Where politics is involved  ̶  in the c4 category  ̶  it’s becoming more evident that abuse is widespread with the infusion of “dark money” into politics and lobbying,  something that is significantly altering the face of American democracy. This is especially so now that corporations have achieved “personhood” legally with the Citizens United decision.

Argued in 2009 and decided in 2010, the Supreme Court held 5-4 that the free speech clause of the First Amendment prohibits the government from restricting independent expenditures for political campaigns by corporations, including nonprofit corporations, labor unions, and other associations.

To further endanger democracy, conservatives have lobbied hard for a “starve-the-beast” strategy whereby Congressional funding is reduced, inhibiting, for example, the enforcement effectiveness of the IRS, the capacity of the U.S. Postal System, and exhibiting a preference for a business-operated U.S. transportation system and infrastructure rather than one supported by tax dollars.
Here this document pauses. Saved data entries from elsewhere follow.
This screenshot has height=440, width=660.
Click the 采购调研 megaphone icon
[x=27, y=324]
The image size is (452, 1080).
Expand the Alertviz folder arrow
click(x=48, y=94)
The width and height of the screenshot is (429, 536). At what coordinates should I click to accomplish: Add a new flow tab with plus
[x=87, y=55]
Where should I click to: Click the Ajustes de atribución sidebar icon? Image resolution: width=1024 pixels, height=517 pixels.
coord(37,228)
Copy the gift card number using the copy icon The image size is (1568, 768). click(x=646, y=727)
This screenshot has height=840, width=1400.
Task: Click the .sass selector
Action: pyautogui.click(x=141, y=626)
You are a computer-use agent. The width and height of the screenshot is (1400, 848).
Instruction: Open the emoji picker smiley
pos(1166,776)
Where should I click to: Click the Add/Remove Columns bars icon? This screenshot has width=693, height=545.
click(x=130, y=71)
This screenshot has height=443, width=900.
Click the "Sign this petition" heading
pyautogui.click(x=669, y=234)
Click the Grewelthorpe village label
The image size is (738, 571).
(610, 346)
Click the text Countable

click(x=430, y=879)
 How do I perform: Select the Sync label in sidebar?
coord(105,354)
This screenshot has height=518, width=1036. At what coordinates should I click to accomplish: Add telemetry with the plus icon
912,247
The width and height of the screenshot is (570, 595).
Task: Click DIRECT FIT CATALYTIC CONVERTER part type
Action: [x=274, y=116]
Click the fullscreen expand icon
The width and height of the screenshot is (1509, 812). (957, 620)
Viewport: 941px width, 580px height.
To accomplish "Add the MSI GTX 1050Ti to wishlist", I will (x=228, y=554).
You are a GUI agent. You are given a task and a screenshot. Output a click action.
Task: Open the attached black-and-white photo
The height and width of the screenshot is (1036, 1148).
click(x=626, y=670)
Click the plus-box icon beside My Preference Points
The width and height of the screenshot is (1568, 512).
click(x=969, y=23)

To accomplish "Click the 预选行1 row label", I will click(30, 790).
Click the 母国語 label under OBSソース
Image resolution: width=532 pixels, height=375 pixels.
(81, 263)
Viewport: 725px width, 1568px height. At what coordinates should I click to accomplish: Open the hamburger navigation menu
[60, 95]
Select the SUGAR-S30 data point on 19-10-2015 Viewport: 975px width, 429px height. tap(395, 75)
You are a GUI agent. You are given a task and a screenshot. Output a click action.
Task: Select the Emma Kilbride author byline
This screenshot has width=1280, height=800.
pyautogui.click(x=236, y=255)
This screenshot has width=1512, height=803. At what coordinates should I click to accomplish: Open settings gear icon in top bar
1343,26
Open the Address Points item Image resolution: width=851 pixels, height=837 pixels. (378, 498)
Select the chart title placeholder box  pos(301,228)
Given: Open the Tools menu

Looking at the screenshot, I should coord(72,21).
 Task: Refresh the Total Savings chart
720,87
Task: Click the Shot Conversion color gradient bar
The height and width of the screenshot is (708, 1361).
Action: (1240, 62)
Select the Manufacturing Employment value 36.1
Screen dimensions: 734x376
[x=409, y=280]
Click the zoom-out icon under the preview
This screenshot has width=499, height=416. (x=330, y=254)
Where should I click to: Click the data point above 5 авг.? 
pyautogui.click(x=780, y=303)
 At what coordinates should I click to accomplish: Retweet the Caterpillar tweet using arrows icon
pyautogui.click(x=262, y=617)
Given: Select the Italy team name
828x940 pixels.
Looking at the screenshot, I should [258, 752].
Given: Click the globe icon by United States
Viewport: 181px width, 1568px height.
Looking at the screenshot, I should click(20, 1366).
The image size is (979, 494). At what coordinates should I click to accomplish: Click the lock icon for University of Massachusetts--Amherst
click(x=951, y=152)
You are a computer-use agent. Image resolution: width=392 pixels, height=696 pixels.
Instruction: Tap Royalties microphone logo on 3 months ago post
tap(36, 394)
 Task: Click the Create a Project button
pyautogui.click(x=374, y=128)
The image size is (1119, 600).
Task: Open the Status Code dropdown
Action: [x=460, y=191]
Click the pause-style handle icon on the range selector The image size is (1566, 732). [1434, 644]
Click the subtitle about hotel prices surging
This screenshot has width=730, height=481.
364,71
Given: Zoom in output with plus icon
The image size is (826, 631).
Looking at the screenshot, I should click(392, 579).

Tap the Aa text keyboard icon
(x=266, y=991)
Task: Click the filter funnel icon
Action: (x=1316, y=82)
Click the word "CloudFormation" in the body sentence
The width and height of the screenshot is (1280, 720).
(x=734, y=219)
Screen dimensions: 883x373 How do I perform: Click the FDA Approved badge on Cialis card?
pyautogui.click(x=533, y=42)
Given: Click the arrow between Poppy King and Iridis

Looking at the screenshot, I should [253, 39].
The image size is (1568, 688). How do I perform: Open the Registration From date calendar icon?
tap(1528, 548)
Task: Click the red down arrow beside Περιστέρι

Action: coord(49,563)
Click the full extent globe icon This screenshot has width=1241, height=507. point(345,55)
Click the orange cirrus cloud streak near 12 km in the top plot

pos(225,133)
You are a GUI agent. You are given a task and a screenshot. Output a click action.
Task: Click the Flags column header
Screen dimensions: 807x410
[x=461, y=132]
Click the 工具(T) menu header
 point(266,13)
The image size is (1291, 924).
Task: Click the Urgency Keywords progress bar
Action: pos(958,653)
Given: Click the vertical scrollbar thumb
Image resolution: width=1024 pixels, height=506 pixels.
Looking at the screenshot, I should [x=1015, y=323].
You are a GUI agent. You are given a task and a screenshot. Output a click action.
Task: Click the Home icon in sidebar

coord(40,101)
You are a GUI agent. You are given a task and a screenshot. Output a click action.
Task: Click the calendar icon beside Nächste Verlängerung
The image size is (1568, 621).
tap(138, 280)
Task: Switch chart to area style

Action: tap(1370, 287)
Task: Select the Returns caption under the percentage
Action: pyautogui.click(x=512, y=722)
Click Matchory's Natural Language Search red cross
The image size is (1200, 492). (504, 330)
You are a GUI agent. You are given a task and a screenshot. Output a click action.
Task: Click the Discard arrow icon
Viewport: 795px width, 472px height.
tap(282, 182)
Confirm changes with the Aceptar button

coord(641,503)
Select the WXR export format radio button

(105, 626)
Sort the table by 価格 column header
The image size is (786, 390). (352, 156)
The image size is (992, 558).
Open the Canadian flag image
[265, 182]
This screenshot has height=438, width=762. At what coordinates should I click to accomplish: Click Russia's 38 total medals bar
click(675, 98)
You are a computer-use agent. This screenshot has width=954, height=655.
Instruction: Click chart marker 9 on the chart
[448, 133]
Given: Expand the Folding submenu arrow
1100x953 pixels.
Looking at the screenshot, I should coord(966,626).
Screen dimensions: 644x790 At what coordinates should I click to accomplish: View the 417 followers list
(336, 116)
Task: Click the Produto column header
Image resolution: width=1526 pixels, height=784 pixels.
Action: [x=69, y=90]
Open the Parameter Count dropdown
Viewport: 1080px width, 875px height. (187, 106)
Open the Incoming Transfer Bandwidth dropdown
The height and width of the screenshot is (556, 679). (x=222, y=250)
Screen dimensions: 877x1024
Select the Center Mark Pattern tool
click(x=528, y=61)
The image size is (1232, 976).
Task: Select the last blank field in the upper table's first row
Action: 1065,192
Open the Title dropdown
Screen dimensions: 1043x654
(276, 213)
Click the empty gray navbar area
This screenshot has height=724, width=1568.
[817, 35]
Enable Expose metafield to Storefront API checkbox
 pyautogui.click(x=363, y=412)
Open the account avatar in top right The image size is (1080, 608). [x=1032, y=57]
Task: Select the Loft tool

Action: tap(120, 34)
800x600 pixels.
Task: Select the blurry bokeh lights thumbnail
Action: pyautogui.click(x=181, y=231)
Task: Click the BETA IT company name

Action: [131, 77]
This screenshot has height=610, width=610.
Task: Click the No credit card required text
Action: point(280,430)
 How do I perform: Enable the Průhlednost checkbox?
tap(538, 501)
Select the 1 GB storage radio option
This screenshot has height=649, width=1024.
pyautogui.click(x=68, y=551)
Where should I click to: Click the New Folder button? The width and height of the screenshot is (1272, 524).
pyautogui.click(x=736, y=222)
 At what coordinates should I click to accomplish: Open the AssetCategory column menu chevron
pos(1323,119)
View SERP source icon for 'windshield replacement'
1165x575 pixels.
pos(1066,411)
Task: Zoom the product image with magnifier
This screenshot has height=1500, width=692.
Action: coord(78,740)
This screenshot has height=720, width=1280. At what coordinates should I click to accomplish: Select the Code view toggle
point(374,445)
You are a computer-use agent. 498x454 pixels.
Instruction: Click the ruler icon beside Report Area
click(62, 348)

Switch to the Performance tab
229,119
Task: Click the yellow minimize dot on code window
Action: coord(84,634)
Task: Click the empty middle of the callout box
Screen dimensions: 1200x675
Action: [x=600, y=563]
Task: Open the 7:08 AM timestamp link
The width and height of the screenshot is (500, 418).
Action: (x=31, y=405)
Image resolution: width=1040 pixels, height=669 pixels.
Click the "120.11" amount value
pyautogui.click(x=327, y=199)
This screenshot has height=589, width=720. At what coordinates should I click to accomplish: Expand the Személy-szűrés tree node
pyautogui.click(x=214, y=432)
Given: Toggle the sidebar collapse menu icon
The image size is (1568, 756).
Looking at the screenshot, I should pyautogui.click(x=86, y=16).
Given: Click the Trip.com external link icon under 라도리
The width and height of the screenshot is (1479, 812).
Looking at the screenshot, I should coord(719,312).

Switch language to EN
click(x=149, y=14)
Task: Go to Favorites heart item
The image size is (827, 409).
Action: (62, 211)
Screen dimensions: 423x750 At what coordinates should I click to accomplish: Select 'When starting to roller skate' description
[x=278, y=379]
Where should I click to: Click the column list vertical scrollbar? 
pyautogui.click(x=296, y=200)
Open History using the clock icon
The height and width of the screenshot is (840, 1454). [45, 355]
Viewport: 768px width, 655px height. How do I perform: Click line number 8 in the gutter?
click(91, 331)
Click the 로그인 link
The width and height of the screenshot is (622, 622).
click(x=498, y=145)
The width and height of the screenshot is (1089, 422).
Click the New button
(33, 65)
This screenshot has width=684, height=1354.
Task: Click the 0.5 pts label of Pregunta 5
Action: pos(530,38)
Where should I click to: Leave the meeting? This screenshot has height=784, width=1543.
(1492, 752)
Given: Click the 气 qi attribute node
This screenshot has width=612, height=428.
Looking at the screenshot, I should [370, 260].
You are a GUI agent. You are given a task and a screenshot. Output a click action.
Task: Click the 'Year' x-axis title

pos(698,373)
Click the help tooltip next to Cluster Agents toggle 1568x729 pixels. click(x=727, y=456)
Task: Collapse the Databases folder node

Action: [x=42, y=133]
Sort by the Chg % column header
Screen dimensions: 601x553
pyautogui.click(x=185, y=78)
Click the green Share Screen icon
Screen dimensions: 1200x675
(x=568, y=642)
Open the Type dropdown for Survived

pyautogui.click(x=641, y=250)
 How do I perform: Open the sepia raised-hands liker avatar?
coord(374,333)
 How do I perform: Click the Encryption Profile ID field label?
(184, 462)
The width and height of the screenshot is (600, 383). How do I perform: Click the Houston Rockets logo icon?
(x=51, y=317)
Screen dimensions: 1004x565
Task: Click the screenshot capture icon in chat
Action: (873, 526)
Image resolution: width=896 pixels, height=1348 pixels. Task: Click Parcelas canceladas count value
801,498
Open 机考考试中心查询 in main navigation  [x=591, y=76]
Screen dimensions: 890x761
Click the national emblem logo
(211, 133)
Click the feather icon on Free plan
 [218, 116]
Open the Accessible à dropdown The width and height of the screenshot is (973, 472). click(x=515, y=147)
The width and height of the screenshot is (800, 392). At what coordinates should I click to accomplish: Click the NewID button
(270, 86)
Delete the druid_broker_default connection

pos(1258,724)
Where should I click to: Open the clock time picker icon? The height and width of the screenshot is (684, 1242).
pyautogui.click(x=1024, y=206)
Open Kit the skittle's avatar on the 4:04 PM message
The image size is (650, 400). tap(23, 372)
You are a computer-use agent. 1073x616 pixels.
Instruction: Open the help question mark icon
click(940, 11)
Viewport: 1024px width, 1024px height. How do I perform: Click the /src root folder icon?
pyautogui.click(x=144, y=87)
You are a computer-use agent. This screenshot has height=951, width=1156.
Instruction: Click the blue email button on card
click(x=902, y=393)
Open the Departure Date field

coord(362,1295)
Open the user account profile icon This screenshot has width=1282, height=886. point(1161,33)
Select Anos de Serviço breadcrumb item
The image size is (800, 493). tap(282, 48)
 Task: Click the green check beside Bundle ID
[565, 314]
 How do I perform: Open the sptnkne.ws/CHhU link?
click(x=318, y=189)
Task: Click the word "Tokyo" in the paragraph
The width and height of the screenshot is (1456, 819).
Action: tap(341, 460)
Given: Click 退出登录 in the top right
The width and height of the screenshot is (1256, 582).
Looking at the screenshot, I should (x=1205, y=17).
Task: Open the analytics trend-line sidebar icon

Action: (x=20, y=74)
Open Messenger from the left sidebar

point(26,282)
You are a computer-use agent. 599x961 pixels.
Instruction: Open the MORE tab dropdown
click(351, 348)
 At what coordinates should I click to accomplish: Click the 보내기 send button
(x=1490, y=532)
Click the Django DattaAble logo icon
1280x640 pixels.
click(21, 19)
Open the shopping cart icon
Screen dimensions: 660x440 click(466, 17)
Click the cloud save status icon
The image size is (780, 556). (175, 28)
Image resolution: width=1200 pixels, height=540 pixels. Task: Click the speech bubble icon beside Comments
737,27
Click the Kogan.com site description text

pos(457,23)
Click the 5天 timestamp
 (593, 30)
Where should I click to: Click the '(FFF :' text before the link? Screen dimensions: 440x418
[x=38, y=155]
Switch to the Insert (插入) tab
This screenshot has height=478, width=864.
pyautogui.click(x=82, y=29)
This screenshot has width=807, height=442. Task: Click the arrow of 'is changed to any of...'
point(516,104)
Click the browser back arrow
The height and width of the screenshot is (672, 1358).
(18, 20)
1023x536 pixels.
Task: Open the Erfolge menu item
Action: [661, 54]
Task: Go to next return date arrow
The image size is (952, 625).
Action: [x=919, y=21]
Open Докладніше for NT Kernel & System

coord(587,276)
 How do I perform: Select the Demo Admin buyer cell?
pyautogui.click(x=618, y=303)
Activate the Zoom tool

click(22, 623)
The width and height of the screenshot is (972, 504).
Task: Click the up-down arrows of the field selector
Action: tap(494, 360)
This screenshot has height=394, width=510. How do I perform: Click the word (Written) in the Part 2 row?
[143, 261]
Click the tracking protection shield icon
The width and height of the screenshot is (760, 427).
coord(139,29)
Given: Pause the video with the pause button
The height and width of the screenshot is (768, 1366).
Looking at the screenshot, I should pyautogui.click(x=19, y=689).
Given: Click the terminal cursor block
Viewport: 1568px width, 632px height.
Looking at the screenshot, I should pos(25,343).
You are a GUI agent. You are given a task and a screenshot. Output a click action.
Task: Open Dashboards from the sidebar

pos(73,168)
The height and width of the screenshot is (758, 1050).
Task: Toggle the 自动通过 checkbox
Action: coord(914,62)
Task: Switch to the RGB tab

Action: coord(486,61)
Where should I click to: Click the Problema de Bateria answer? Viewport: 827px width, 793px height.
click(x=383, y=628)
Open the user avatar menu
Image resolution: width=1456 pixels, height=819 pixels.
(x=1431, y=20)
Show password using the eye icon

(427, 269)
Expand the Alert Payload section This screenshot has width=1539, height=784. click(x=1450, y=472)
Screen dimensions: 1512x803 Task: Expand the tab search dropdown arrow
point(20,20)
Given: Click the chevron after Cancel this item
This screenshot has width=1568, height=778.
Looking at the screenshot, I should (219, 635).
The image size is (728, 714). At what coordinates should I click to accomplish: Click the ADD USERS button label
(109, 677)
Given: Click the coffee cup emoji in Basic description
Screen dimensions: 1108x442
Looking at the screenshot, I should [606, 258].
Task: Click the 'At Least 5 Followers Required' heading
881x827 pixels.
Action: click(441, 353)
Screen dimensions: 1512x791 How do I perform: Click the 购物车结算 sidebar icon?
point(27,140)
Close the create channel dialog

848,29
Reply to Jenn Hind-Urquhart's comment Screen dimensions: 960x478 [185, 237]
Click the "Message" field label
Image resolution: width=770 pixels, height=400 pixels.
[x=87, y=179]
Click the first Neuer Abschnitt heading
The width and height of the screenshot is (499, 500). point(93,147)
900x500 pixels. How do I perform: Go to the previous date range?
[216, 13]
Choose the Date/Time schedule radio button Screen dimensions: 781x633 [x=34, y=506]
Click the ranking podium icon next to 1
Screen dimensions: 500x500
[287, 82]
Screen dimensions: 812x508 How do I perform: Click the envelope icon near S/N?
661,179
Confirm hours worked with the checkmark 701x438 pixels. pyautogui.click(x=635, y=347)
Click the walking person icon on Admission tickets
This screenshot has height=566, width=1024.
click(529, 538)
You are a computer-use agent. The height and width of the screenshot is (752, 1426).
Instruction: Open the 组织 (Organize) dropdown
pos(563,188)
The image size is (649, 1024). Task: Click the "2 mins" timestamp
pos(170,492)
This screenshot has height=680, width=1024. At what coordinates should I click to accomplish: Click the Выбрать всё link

Of course, if you “starve the beast” its operations deteriorate and can then be unfavorably compared with for-profit management.

The beacon of philanthropy dims when it is touted as an alternative to federal funding, as many wealthy philanthropists have suggested it should be. The problem here is that the one bearing gifts usually has an agenda that comes with the gift, so the philanthropist, in essence, is buying strategy and outcome. This has happened on many college campuses where ideologically driven donors on both left and right seek to influence curriculum.

Given all these issues, the integrity of a philanthropic gift can be hard to assess. It’s either altruistic or self-serving, depending on the hearts and minds of the givers. Most worthy nonprofits make clear that gifts must be the former and will not be accepted if they carry a donor’s agenda. But this can be a difficult decision, especially for a worthy but struggling nonprofit.

One should ask oneself these questions each time one considers a donation: Do I understand the true mission of the non-profit and is it effective? Is my giving for the benefit of others or for myself? Am I truly giving because I care about individual and community wellbeing?